## Task details
Print back every record below, exactly as it stands.

BEGIN Supplied records

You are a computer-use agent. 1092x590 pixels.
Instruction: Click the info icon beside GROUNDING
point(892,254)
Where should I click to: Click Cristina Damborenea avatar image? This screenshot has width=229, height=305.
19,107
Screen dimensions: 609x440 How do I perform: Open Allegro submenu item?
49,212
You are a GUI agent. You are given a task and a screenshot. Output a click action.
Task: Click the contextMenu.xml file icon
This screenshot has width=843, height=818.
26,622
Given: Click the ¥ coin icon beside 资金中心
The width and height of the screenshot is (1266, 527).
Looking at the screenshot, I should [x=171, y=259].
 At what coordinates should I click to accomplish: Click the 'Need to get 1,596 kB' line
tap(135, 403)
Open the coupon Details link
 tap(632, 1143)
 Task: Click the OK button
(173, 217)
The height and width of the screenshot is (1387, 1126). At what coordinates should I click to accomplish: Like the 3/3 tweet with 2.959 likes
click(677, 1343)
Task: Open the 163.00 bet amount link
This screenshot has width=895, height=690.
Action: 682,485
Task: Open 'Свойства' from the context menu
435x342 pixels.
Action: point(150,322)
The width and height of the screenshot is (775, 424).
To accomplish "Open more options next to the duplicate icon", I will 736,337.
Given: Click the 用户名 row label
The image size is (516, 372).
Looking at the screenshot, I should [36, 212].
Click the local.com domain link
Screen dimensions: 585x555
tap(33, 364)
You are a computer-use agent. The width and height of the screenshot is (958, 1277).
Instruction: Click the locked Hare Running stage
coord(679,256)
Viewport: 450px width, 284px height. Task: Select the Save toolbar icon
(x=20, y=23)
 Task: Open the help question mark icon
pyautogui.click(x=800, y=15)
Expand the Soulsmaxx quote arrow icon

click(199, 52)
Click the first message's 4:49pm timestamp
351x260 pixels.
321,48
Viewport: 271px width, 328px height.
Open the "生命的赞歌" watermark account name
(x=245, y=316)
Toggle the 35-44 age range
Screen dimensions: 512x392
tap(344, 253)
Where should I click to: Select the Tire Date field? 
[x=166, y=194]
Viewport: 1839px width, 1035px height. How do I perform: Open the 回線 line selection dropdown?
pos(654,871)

END Supplied records

## Response
You are a computer-use agent. 1092x590 pixels.
Instruction: Click the info icon beside GROUNDING
point(892,254)
Where should I click to: Click Cristina Damborenea avatar image? This screenshot has width=229, height=305.
19,107
Screen dimensions: 609x440 How do I perform: Open Allegro submenu item?
49,212
You are a GUI agent. You are given a task and a screenshot. Output a click action.
Task: Click the contextMenu.xml file icon
This screenshot has width=843, height=818.
26,622
Given: Click the ¥ coin icon beside 资金中心
The width and height of the screenshot is (1266, 527).
Looking at the screenshot, I should [x=171, y=259].
 At what coordinates should I click to accomplish: Click the 'Need to get 1,596 kB' line
tap(135, 403)
Open the coupon Details link
 tap(632, 1143)
 Task: Click the OK button
(173, 217)
The height and width of the screenshot is (1387, 1126). At what coordinates should I click to accomplish: Like the 3/3 tweet with 2.959 likes
click(677, 1343)
Task: Open the 163.00 bet amount link
This screenshot has width=895, height=690.
Action: 682,485
Task: Open 'Свойства' from the context menu
435x342 pixels.
Action: point(150,322)
The width and height of the screenshot is (775, 424).
To accomplish "Open more options next to the duplicate icon", I will 736,337.
Given: Click the 用户名 row label
The image size is (516, 372).
Looking at the screenshot, I should [36, 212].
Click the local.com domain link
Screen dimensions: 585x555
tap(33, 364)
You are a computer-use agent. The width and height of the screenshot is (958, 1277).
Instruction: Click the locked Hare Running stage
coord(679,256)
Viewport: 450px width, 284px height. Task: Select the Save toolbar icon
(x=20, y=23)
 Task: Open the help question mark icon
pyautogui.click(x=800, y=15)
Expand the Soulsmaxx quote arrow icon

click(199, 52)
Click the first message's 4:49pm timestamp
351x260 pixels.
321,48
Viewport: 271px width, 328px height.
Open the "生命的赞歌" watermark account name
(x=245, y=316)
Toggle the 35-44 age range
Screen dimensions: 512x392
tap(344, 253)
Where should I click to: Select the Tire Date field? 
[x=166, y=194]
Viewport: 1839px width, 1035px height. How do I perform: Open the 回線 line selection dropdown?
pos(654,871)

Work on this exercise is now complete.